Begin 2019 was er een stijging in het aantal buitenlandse slachtoffers dat aangifte deed van mensenhandel. De toename in aangiften leidde tot knelpunten en achterstand bij de IND, DT&V en de politie. Daarnaast wilde Nederland voorkomen dat het verantwoordelijk werd voor asielaanvragen van Dublinclaimanten (asielzoekers voor wie een ander EU-lidstaat verantwoordelijk is voor de behandeling van het asielverzoek) die mogelijk slachtoffer zijn van mensenhandel maar waarvoor geen strafrechtelijk opsporingsonderzoek wordt gestart. Daarom besloot de staatssecretaris van Justitie en Veiligheid de verblijfsregeling mensenhandel voor Dublinclaimanten, de zogenoemde B8/3-regeling, te wijzigen op 1 augustus 2019.

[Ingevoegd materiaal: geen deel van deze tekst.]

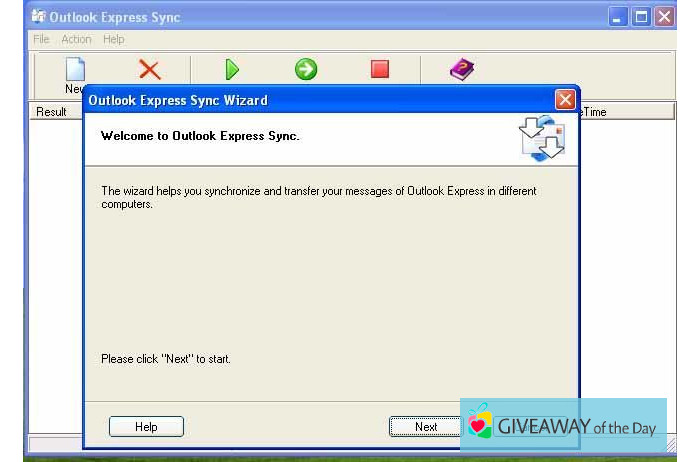This screenshot has width=700, height=462.
Task: Maximize the Outlook Express Sync window
Action: click(x=641, y=17)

Deze wijziging houdt in dat Dublinclaimanten die mogelijk slachtoffer van mensenhandel zijn alleen een verblijfvergunning krijgen op grond van B8/3 Vc 2000 als hun aanwezigheid volgens het OM in Nederland noodzakelijk is voor de strafprocedure. Aan overige mogelijke buitenlandse slachtoffers zonder Dublinclaim wordt een wel verblijfsvergunning verstrekt na aangifte.
Mogelijk niet voldaan aan internationale verplichtingen
Pro Facto heeft in opdracht van het WODC een evaluatie van de beleidswijziging uitgevoerd om te evalueren of met de beleidswijziging de beoogde doelen zijn bereikt. Op 8 september 2023 publiceerde zij hun bevindingen. Het onderzoek concludeert dat de beoogde doelen van de beleidswijziging slechts ten dele zijn bereikt en dat de huidige bescherming van buitenlandse slachtoffers van mensenhandel in Nederland mogelijk niet voldoet aan internationale en Europese verplichtingen.
Loskoppelen slachtofferschap en strafrecht
De onderzoekers bevelen aan om de verblijfsrechtelijke bescherming voor slachtoffers van mensenhandel los te koppelen van het strafrechtelijk onderzoek. Opsporingsindicaties zeggen immers niets over feitelijk slachtofferschap van mensenhandel. De Nationaal Rapporteur is groot voorstander van een dergelijke loskoppeling.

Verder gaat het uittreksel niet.